Maintenance Management: 6 Steps for Scaled Production and Growth

Maintenance Management 6 Steps for Scaled Production and Growth

This is a guest post by Bryan Christiansen from Limble CMMS – a modern and easy to use mobile maintenance software. Over the years Bryan evolved from a simple software engineer with a spark of entrepreneurial spirit into a confident leader that manages a whole team of people, moving the maintenance industry forward.

When production is expanding, it’s great news for the business. However, this rapid expansion brings many challenges. Properly preparing for each challenge will be important so that production processes run smoothly.

The maintenance department is no exception. As your operation grows, there will always be some difficulties adjusting to the increased maintenance load. This is where maintenance management as a discipline comes in.

Despite its importance for efficient expansion, a HubSpot survey found only 6% of respondents considered their maintenance department well-established.

Maintenance management looks at the steps you can take to prepare and scale your maintenance capacity.

In this Process Street article, we will present to you our 6 top strategies you can implement for efficient maintenance management.

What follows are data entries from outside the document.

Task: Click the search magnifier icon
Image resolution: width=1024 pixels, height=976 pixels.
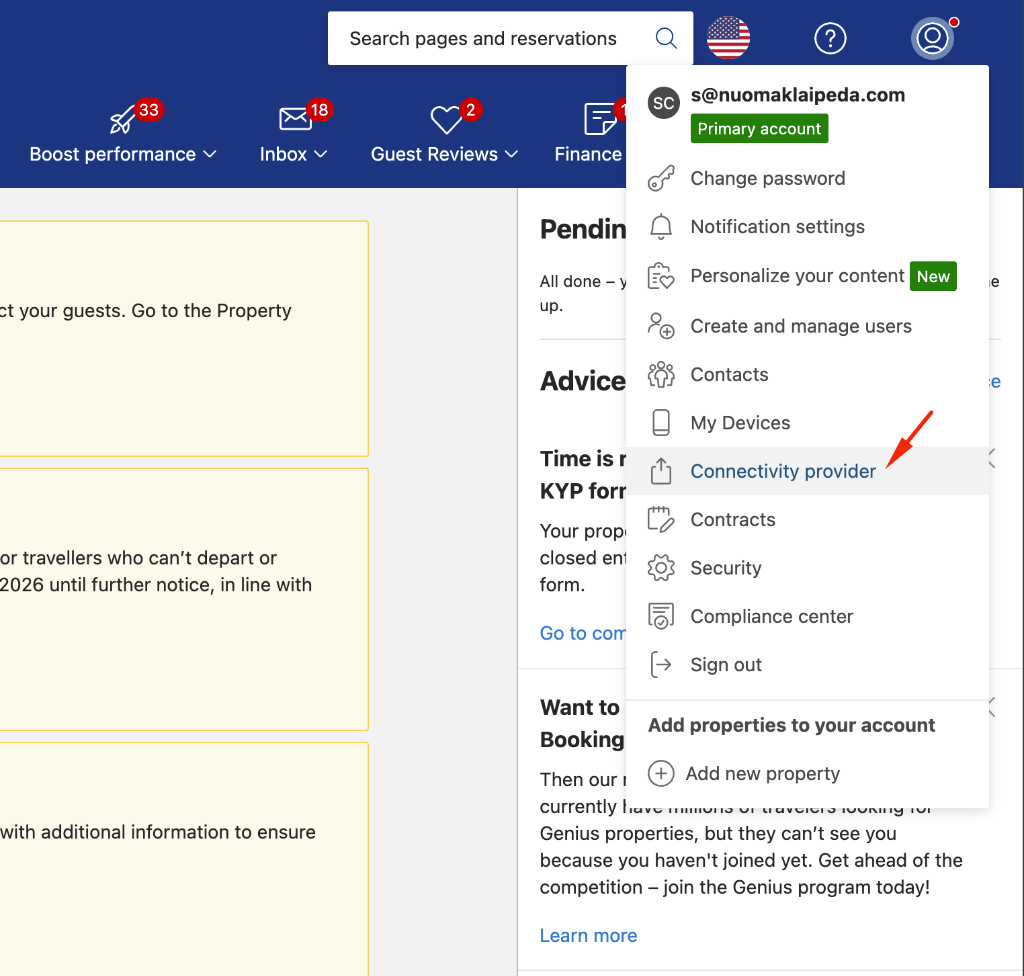Action: 666,39
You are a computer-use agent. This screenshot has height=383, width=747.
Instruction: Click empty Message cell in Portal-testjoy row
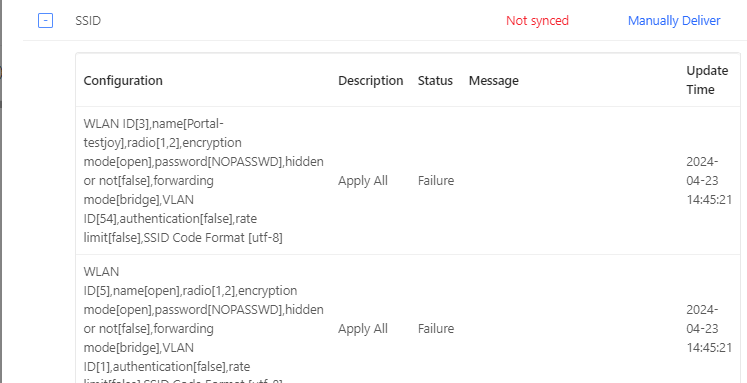[570, 181]
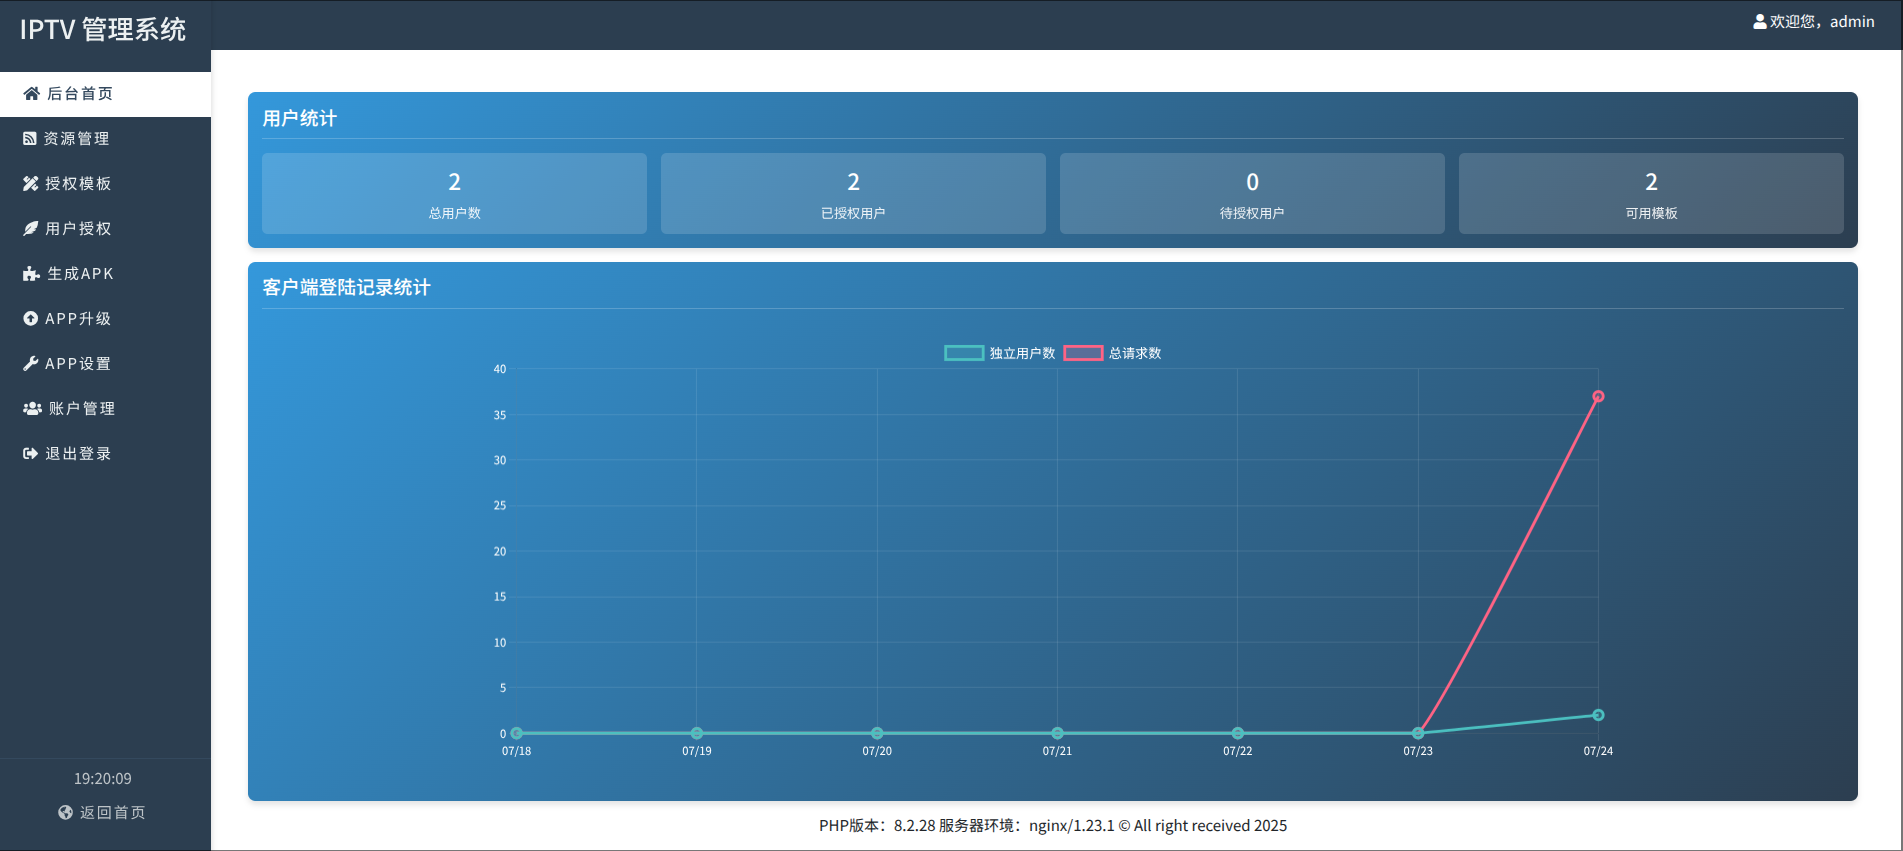Click the admin welcome user label
Image resolution: width=1903 pixels, height=851 pixels.
(x=1813, y=22)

Click on the relevant subheaders below to jump to that section. Alternatively, scroll down to read all we have to say regarding the topic of maintenance management.

Let’s begin!

What is maintenance? The importance of more efficient maintenance processes

Maintenance means preservation. Maintenance work during production means to maintain production conditions through change. In this article, we are talking about the change that comes with scaling production processes.

As you expand production, you will need to increase the efficiency of your maintenance department’s processes to meet extra demand. If your maintenance department is not using tools and methods like Six Sigma, DMAIC, CMMS software and does not have an all-around proactive mindset, then the scaling of production may cause huge problems down the road. You may not be able to handle the increased workload without adding significant resources.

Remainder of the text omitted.